El lateral aplastado de la carreta tenía varios trozos rotos de madera que podría utilizar. Se clavó dos astillas en la mano antes de poder arrancar los pedazos, pero la madera al menos estaba seca, aunque también fría. Había un trozo grande y afilado justo sobre la rueda. Se inclinó para cogerlo y estuvo a punto de caerse, jadeando ante el súbito mareo.

– Será mejor que te tiendas -dijo en voz alta.

Se sentó, agarrándose a los lados de la carreta.

– Doctora Ahrens -murmuró, casi sin aliento-, deberían inventar algo que impida el desplazamiento temporal. Esto es horrible.

Si pudiera tumbarse un poquito, tal vez el mareo desaparecería y podría encender el fuego. Pero no podía hacerlo sin inclinarse, y la simple idea de intentarlo hacía que las náuseas regresaran.

Se cubrió la cabeza con la capucha y cerró los ojos, e incluso eso le dolió, pues la acción pareció concentrar el dolor en su cabeza. Algo fallaba. Esto no podía ser una reacción al desplazamiento temporal. Se suponía que debía tener unos pocos síntomas menores que desaparecerían en cuestión de un par de horas tras su llegada, no que empeorarían. Un poco de dolor de cabeza, había dicho la doctora Ahrens, un poco de fatiga. No había dicho nada de náuseas, ni de estar aterida de frío.
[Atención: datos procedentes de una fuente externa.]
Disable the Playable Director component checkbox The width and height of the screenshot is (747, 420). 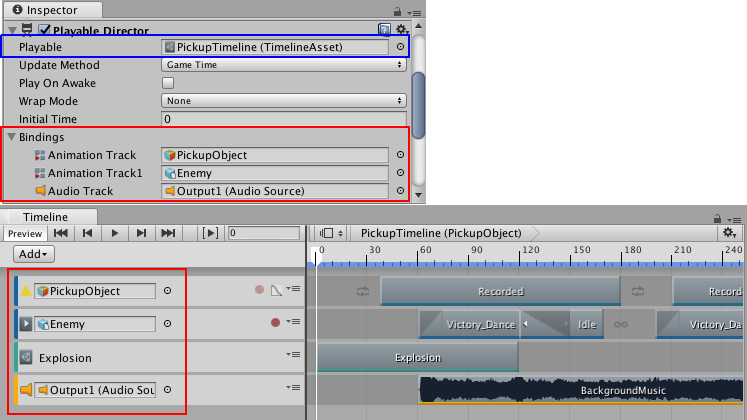(44, 31)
Tenía tanto frío… Se arrebujó en la capa, como si fuera una manta, pero la acción pareció hacer que sintiera aún más frío.

Los dientes le empezaron a castañetear, como le había pasado en lo alto de la colina, y grandes y convulsivos estertores sacudieron sus hombros.

Voy a morir congelada, pensó. Pero no se puede evitar. No puedo levantarme y encender la hoguera. No puedo. Tengo demasiado frío. Es una lástima que estuviera usted equivocado respecto a los contemporáneos, señor Dunworthy, pensó, e incluso el pensamiento fue difuso. Ser quemada en la hoguera me parece una idea excelente.

No habría creído que pudiera quedarse dormida, acurrucada en el gélido suelo. No había advertido ningún calor extendiéndose sobre ella, y si hubiera sido así, habría temido que se tratara del entumecimiento provocado por la hipotermia y habría intentado combatirlo. Pero debió de quedarse dormida, porque cuando abrió los ojos de nuevo era de noche en el claro, noche cerrada con estrellas heladas tras la red de ramas, y ella estaba tendida en el suelo, contemplándolas.